Storyline (warning: spoilers)

This is a remake of Akira Kurosawa’s Japanese Film Ikiru or To Live released in 1982. The film is centred around a buttoned-up civil servant who works joylessly in the town planning department; he is a lonely widower estranged from his grasping son and daughter-in-law. In the original film, he was Mr Watanabe, played by Takashi Shimura. Now he is Mr Williams, played by Bill Nighy.
Approaching retirement, his apparent reward for a life of pointless tedium, Mr Williams receives a stomach-cancer diagnosis with just one year to live. Following a mad and undignified attempt at boozy debauchery in the company of a disreputable writer (Tom Burke), Mr Williams realises there is one thing he might still achieve: forcing the city authorities to build the modest little children’s playground for which local mothers have been desperately petitioning and which he and his colleagues have been smugly preventing with their bureaucratic inertia. Through sheer force of will, and astonishing his co-workers with his deeply unbecoming new urgency and baffling desire to help people, Mr Williams is determined to get the playground built before death closes in.
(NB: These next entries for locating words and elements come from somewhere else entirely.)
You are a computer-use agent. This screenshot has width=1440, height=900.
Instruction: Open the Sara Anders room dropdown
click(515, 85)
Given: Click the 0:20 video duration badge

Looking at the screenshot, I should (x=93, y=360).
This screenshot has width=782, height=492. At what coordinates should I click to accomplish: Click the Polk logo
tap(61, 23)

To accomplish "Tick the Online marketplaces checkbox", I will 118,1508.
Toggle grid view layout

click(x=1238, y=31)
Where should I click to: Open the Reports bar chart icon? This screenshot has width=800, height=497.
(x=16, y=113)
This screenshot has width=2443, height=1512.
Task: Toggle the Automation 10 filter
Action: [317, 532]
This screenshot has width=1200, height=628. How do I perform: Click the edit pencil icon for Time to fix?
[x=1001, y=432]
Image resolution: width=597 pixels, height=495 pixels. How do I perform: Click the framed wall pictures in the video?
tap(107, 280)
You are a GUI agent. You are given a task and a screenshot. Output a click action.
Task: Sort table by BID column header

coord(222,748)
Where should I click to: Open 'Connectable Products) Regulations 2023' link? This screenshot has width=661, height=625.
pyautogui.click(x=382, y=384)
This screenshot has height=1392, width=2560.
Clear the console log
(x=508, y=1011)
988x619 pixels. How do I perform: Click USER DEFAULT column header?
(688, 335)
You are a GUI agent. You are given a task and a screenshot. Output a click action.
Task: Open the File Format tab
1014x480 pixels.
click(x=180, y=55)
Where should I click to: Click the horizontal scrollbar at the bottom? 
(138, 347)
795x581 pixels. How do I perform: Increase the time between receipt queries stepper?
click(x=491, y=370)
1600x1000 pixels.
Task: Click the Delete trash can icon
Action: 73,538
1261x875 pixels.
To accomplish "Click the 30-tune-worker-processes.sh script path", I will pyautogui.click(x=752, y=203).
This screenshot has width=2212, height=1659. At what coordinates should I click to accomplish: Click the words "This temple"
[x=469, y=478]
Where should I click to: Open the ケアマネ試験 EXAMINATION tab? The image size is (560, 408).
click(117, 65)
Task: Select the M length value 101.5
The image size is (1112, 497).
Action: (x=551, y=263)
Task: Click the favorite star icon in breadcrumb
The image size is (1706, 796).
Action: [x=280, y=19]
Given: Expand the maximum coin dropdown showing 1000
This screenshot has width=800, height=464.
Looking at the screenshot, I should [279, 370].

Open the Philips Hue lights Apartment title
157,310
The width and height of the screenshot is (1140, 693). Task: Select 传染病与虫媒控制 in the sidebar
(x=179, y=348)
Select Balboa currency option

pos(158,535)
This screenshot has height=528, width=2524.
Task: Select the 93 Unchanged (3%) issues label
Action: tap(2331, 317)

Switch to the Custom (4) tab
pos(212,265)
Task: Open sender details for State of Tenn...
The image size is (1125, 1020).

Like the original, Hermanus and Ishiguro have set it in the 1950s as well, and in doing so ingeniously recast it as a historical piece where the post-war London County Council works beautifully within the context as a bridge between the two cultures.
This is a film which leaves audiences pondering some of life’s deeper questions. Would it be possible to achieve Mr Williams’s passionate dedication without the terminal illness? After all, haven’t we all got that same mortal prognosis? Or is the terrible paradox that we need to be told what we know already but are trying not to think about? A gentle, exquisitely melancholic film that tells a universal story.